There are many tools to help with improving your insight into your own red flags and issues. One of the most helpful things I’ve found is to keep a mood journal to track fluctuations in energy levels and symptoms. There’s a few online (Google search: mood tracker) or there’s a few apps out there too. I have just started using iMood Journal which is 69p on the Play Store for Android, and it’s fabulous. It asks you to rate your mood on a scale and then gives a journal page to take notes on what’s happening with your mood. It gives an overall picture of how your moods can change and helps with spotting patterns.
Another thing that helps is to have a list of your relapse indicators. In creating this, it is useful to consult with people in your support network who have seen you in the run up to a crisis. They can often highlight things that you weren’t aware of. For example, one of mine is increased religiosity which I didn’t think of as a problem until my husband pointed out that every time I’ve headed into a psychotic episode I’ve started attending church and taking more interest in religious issues (normally I am anti-religion and anti-church).

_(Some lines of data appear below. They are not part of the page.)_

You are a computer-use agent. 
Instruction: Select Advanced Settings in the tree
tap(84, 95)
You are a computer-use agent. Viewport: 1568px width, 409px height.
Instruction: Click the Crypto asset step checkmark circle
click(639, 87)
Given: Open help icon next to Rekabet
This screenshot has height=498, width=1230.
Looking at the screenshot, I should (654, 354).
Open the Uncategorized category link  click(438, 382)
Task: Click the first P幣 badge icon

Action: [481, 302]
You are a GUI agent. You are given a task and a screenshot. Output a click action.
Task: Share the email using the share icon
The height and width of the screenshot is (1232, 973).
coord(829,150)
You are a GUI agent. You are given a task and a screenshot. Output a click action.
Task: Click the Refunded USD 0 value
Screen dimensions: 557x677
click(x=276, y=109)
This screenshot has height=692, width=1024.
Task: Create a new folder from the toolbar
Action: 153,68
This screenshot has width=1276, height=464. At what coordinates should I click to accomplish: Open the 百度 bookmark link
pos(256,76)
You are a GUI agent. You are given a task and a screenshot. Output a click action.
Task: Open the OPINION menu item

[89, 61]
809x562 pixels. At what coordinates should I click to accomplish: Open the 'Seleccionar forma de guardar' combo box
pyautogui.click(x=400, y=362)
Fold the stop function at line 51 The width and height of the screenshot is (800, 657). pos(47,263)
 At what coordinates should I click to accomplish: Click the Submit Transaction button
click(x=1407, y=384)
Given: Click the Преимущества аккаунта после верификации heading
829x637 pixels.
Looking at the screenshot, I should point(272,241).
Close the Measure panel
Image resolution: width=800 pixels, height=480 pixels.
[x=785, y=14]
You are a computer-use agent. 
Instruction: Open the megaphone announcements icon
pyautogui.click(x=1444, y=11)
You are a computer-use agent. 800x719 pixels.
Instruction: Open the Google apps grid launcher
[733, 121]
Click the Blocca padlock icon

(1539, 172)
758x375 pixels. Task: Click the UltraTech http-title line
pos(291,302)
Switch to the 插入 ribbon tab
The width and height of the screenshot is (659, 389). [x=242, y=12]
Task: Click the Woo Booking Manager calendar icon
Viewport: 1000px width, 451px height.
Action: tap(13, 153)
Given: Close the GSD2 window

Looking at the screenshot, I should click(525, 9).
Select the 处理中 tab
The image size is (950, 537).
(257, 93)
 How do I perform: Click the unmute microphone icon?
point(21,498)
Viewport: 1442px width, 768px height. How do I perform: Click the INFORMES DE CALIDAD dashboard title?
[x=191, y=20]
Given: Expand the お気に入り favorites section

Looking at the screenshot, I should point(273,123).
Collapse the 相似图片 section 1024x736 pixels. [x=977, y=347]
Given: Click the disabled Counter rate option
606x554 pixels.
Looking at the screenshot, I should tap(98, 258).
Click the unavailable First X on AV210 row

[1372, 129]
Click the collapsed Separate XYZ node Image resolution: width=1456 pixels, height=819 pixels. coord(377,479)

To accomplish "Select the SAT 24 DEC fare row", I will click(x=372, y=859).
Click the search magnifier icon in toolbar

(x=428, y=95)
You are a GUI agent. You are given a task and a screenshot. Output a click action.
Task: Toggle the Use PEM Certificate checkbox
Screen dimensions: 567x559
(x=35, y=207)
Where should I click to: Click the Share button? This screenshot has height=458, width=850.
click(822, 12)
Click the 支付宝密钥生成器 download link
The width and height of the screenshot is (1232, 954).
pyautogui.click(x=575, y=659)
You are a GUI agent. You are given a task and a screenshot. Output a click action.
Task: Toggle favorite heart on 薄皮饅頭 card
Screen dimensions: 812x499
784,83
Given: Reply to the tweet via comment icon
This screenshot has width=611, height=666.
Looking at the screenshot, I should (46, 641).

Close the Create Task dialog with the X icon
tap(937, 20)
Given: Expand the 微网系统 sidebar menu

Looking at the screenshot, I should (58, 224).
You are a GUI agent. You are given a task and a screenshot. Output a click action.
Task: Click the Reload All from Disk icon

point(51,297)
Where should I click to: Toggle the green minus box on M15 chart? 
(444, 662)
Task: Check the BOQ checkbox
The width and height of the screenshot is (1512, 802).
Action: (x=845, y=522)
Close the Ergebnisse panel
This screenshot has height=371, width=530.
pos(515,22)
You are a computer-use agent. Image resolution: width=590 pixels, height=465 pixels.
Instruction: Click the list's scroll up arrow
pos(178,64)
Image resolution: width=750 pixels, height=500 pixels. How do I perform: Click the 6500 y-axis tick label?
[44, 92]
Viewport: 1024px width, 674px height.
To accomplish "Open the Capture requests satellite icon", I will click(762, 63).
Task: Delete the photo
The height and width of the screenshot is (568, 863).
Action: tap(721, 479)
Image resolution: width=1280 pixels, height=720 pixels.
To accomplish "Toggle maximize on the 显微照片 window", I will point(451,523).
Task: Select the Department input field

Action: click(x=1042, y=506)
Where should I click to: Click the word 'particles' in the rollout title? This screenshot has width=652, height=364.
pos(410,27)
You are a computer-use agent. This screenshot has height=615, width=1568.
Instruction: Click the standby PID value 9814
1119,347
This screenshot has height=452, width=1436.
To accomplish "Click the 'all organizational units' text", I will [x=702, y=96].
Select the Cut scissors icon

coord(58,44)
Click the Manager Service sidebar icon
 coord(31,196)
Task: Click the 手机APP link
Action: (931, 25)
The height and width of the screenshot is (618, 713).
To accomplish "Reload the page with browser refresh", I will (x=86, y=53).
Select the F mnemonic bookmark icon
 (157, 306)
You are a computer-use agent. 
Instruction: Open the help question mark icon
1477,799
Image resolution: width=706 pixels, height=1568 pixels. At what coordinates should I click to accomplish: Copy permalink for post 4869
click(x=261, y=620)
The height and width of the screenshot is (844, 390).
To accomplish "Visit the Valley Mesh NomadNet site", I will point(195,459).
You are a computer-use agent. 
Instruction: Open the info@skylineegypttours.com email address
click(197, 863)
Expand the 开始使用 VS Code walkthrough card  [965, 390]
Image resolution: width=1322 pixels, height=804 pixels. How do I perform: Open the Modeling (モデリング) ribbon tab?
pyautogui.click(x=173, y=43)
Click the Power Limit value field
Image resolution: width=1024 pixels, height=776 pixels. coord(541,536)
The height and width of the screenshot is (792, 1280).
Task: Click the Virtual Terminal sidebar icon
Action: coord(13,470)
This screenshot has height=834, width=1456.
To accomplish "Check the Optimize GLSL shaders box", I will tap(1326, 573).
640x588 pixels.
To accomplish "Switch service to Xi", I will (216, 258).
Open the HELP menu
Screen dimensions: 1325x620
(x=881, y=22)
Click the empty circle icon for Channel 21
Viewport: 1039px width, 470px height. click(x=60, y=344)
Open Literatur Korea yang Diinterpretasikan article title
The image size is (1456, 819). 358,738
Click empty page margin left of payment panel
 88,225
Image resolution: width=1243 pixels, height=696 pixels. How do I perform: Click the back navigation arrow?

If you do find yourself reaching crisis point, a well written and realistic crisis plan can be a life saver. Written ahead of time, it will serve as a reminder of the process you can follow to access help. Mine has a list of steps to follow; first I should contact my husband who will contact my care co-ordinator. If I can’t get through to my husband and it’s out of hours for the EIiP team I have their crisis line phone number as the next step. The crisis line isn’t always helpful though, so I have the option of walking to my father in law’s flat so that I’m not on my own. And the last step is to get in touch with the authorities if necessary.
Do I always follow these action points? No. It has taken me a long time to get my head around the idea of asking for help. But experience has taught me that it is better to ask for help early on; before it gets to the point at which I am no longer able to ask at all. And that is something I am proud of.